* Directions: Starting at the first entry, print everything through the last exactly.
**** Working data ****
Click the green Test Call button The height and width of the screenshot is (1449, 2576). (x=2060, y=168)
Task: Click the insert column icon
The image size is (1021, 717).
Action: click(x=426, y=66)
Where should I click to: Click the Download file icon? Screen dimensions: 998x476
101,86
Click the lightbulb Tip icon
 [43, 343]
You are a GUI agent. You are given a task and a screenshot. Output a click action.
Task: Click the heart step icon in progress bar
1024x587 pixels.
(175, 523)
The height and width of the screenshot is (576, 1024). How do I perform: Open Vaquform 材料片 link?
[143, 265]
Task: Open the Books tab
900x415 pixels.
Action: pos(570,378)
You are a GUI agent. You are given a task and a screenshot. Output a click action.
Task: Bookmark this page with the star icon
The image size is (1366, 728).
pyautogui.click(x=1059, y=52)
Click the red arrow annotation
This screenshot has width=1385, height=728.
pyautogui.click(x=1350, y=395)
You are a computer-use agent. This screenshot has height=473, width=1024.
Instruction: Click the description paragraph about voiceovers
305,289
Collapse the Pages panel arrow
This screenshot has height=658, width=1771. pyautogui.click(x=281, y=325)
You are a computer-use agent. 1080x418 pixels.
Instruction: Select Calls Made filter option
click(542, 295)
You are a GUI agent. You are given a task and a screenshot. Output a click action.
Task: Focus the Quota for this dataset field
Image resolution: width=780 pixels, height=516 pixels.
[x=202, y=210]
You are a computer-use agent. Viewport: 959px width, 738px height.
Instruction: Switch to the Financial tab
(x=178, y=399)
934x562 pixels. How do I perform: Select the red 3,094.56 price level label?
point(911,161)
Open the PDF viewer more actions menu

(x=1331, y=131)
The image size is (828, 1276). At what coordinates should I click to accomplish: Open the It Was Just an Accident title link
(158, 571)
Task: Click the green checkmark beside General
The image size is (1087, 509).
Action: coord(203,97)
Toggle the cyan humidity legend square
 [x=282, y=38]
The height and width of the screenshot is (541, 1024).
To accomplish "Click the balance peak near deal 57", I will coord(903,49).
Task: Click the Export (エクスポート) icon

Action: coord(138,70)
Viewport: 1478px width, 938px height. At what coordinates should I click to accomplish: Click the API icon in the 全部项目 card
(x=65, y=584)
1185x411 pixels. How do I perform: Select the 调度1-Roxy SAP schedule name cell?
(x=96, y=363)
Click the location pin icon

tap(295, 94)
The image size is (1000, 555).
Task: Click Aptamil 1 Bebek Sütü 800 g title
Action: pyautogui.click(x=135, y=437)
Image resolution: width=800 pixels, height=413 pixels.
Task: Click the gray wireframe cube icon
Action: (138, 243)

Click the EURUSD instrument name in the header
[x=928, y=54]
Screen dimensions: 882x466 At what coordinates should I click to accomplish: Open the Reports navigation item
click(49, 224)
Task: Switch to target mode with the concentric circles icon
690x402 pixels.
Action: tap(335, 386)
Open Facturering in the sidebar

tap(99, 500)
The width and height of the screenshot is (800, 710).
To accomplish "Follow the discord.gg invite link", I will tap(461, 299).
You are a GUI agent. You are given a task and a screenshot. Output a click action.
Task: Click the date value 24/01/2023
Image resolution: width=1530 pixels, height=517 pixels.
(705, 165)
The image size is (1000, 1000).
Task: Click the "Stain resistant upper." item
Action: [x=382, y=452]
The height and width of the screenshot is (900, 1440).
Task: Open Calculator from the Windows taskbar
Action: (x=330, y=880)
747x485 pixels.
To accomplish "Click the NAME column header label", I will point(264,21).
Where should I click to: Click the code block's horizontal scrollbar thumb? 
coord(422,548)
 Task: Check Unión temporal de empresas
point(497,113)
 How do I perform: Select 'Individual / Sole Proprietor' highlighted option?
****
* Answer for this exercise:
Click the green Test Call button The height and width of the screenshot is (1449, 2576). (x=2060, y=168)
Task: Click the insert column icon
The image size is (1021, 717).
Action: click(x=426, y=66)
Where should I click to: Click the Download file icon? Screen dimensions: 998x476
101,86
Click the lightbulb Tip icon
 [43, 343]
You are a GUI agent. You are given a task and a screenshot. Output a click action.
Task: Click the heart step icon in progress bar
1024x587 pixels.
(175, 523)
The height and width of the screenshot is (576, 1024). How do I perform: Open Vaquform 材料片 link?
[143, 265]
Task: Open the Books tab
900x415 pixels.
Action: pos(570,378)
You are a GUI agent. You are given a task and a screenshot. Output a click action.
Task: Bookmark this page with the star icon
The image size is (1366, 728).
pyautogui.click(x=1059, y=52)
Click the red arrow annotation
This screenshot has width=1385, height=728.
pyautogui.click(x=1350, y=395)
You are a computer-use agent. This screenshot has height=473, width=1024.
Instruction: Click the description paragraph about voiceovers
305,289
Collapse the Pages panel arrow
This screenshot has height=658, width=1771. pyautogui.click(x=281, y=325)
You are a computer-use agent. 1080x418 pixels.
Instruction: Select Calls Made filter option
click(542, 295)
You are a GUI agent. You are given a task and a screenshot. Output a click action.
Task: Focus the Quota for this dataset field
Image resolution: width=780 pixels, height=516 pixels.
[x=202, y=210]
You are a computer-use agent. Viewport: 959px width, 738px height.
Instruction: Switch to the Financial tab
(x=178, y=399)
934x562 pixels. How do I perform: Select the red 3,094.56 price level label?
point(911,161)
Open the PDF viewer more actions menu

(x=1331, y=131)
The image size is (828, 1276). At what coordinates should I click to accomplish: Open the It Was Just an Accident title link
(158, 571)
Task: Click the green checkmark beside General
The image size is (1087, 509).
Action: coord(203,97)
Toggle the cyan humidity legend square
 [x=282, y=38]
The height and width of the screenshot is (541, 1024).
To accomplish "Click the balance peak near deal 57", I will coord(903,49).
Task: Click the Export (エクスポート) icon

Action: coord(138,70)
Viewport: 1478px width, 938px height. At what coordinates should I click to accomplish: Click the API icon in the 全部项目 card
(x=65, y=584)
1185x411 pixels. How do I perform: Select the 调度1-Roxy SAP schedule name cell?
(x=96, y=363)
Click the location pin icon

tap(295, 94)
The image size is (1000, 555).
Task: Click Aptamil 1 Bebek Sütü 800 g title
Action: pyautogui.click(x=135, y=437)
Image resolution: width=800 pixels, height=413 pixels.
Task: Click the gray wireframe cube icon
Action: (138, 243)

Click the EURUSD instrument name in the header
[x=928, y=54]
Screen dimensions: 882x466 At what coordinates should I click to accomplish: Open the Reports navigation item
click(49, 224)
Task: Switch to target mode with the concentric circles icon
690x402 pixels.
Action: tap(335, 386)
Open Facturering in the sidebar

tap(99, 500)
The width and height of the screenshot is (800, 710).
To accomplish "Follow the discord.gg invite link", I will tap(461, 299).
You are a GUI agent. You are given a task and a screenshot. Output a click action.
Task: Click the date value 24/01/2023
Image resolution: width=1530 pixels, height=517 pixels.
(705, 165)
The image size is (1000, 1000).
Task: Click the "Stain resistant upper." item
Action: [x=382, y=452]
The height and width of the screenshot is (900, 1440).
Task: Open Calculator from the Windows taskbar
Action: (x=330, y=880)
747x485 pixels.
To accomplish "Click the NAME column header label", I will point(264,21).
Where should I click to: Click the code block's horizontal scrollbar thumb? 
coord(422,548)
 Task: Check Unión temporal de empresas
point(497,113)
 How do I perform: Select 'Individual / Sole Proprietor' highlighted option?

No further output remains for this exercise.